Raschid verzog das Gesicht, doch hatte Mariam den Eindruck, dass er unsicher war. Er fuhr sich mit der Hand durchs Haar und sagte: »Hast du denn von nichts eine Ahnung? Du bist wie ein Kind. Strohdumm.«

»Ich frage, weil…«

»Chup ko. Halt’s Maul.«

Mariam gehorchte.

Es fiel ihr schwer, seine abfällige Art zu ertragen, hinzunehmen, dass er sich über sie mokierte, sie beleidigte und ansonsten kaum zur Kenntnis nahm. Aber nach inzwischen mehr als vier Ehejahren wusste Mariam sehr genau, wie viel eine Frau, die Angst hatte, zu ertragen im Stande war. Und Mariam hatte Angst. Sie lebte in ständiger Furcht vor seinen Launen, davor, dass er keinen Anlass ausließ, um mit ihr zu streiten, manchmal sogar gewalttätig wurde und sie schlug oder mit dem Fuß nach ihr trat, wofür er sich anschließend, wenn auch beileibe nicht immer, halbherzig entschuldigte.

In den vier Jahren seit dem Tag im Badehaus hatte Mariam sechs weitere Male Hoffnung schöpfen können, doch immer folgte schon bald Verlust und Zusammenbruch, und jeder weitere Arztbesuch ließ sie mehr verzweifeln als der vorhergegangene. Mit jeder Enttäuschung rückte Raschid weiter von ihr ab. Durch nichts ließ er sich versöhnlich stimmen. Sie hielt Ordnung im Haus, sorgte dafür, dass er immer saubere Hemden hatte, kochte seine Lieblingsgerichte. Einmal kaufte sie sich sogar Make-up und machte sich hübsch für ihn. Doch als er am Abend nach Hause kam, sah er sie nur einmal kurz an und wandte sich ab, offenbar so angewidert, dass sie zum Waschbecken rannte und die Schminke mit Tränen der Scham und Seifenwasser abwischte.

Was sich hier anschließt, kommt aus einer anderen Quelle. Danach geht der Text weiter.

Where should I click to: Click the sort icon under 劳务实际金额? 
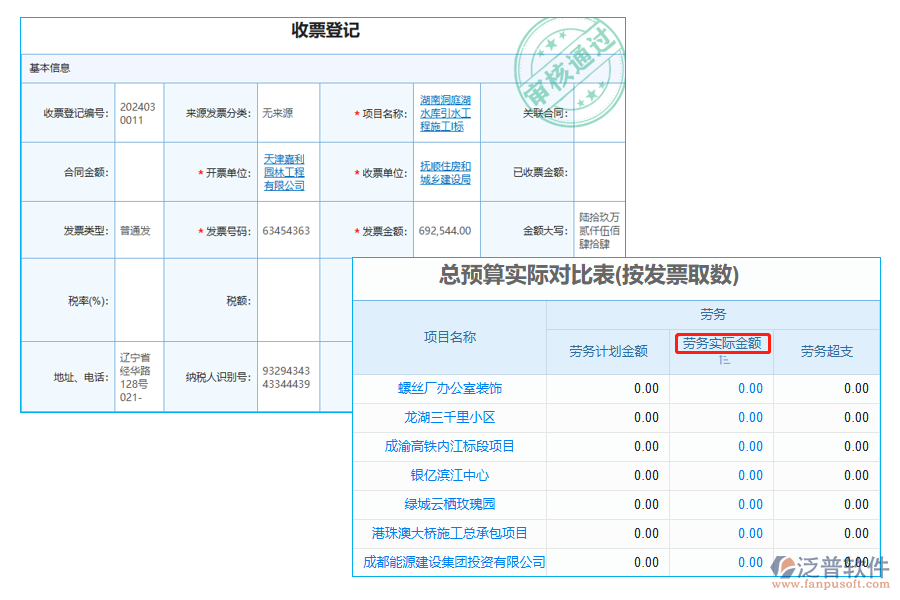click(x=725, y=358)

Inzwischen fürchtete Mariam sogar den Moment, wenn sein Schlüssel im Schloss klickte und die Tür aufging. Schon allein diese Geräusche brachten ihr Herz zum Rasen. Wenn sie im Bett lag, lauschte sie angestrengt seinen Schritten im Haus. Sie versuchte sich vorzustellen, was er tat, wenn Stuhlbeine über den Boden kratzten, der Korbsessel knarrte, das Geschirr klapperte, Zeitungsseiten raschelten oder Wasser in ein Glas geschüttet wurde. Und verängstigt fragte sie sich dann jedes Mal, woran er an diesem Abend Anstoß nehmen könnte. Der geringste Anlass brachte ihn in Rage, und so eifrig sie auch darum bemüht war, seinen Wünschen und Forderungen nachzukommen, gelang es ihr nicht, ihn zufrieden zu stellen. Denn eines vermochte sie nicht. Ihm den Sohn zurückzugeben. In dieser entscheidenden Hinsicht hatte sie versagt, nicht weniger als siebenmal, und jetzt war sie ihm nur noch eine Last. Daran ließ er keinen Zweifel; sie konnte es seinen Blicken ansehen, wenn er sie denn anblickte. Sie war ihm eine Last.

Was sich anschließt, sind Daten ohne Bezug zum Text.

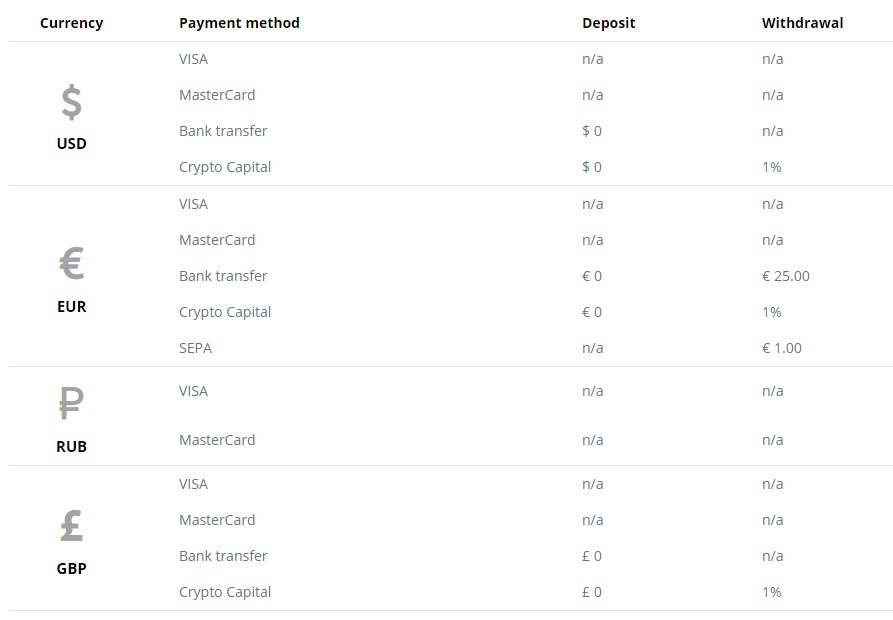
Task: Click the € 25.00 withdrawal fee
Action: 786,276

»Was wird jetzt geschehen?«, fragte sie.

Schnaubend nahm Raschid die Beine vom Tisch, schaltete das Radio aus und ging damit auf sein Zimmer. Er schloss sich darin ein.

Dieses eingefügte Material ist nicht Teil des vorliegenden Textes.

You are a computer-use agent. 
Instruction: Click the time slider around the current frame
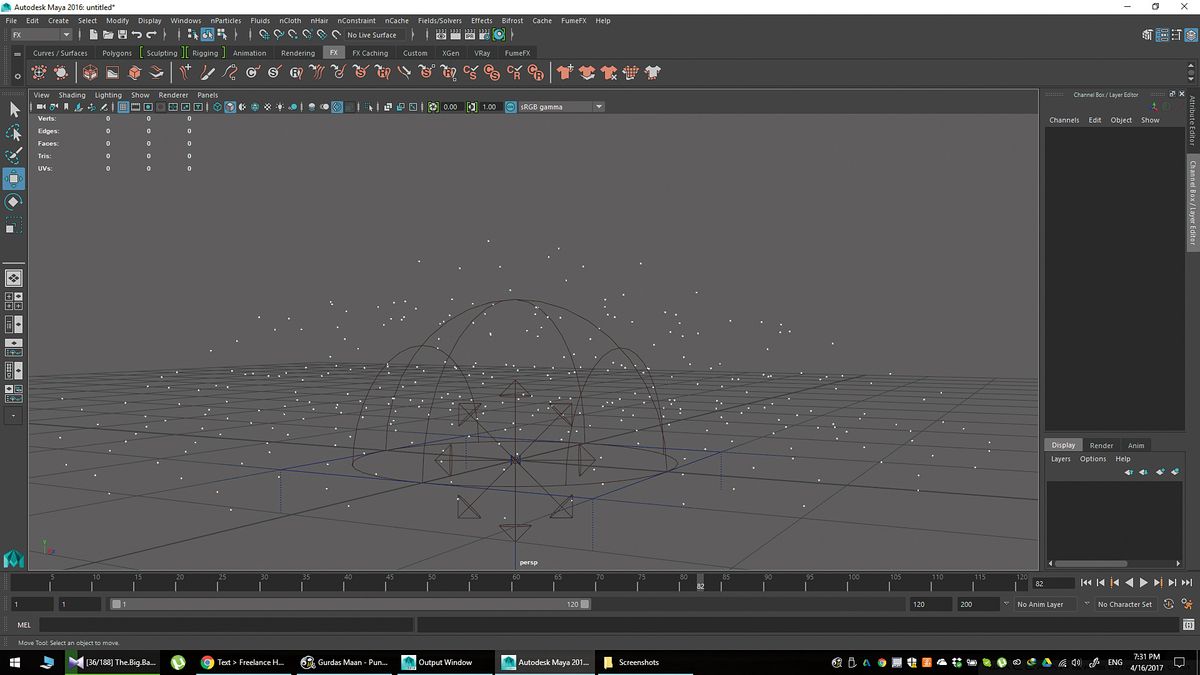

Am 27. April beantwortete sich Mariams Frage mit krachenden Salven und ohrenbetäubendem Lärm. Auf bloßen Füßen eilte sie nach unten ins Wohnzimmer, wo Raschid im Unterhemd und mit wirren Haaren bereits am Fenster stand, die Handflächen an die Scheiben gepresst. Mariam ging ans andere Fenster. Am Himmel jagten Militärflugzeuge kreischend nach Norden und Osten. In der Ferne waren Donnerschläge zu hören. Schwarzer Rauch stieg auf.

»Was ist los, Raschid?«, fragte sie. »Was hat das zu bedeuten?«

»Weiß Gott«, murmelte er. Das Radio gab nur ein Rauschen von sich.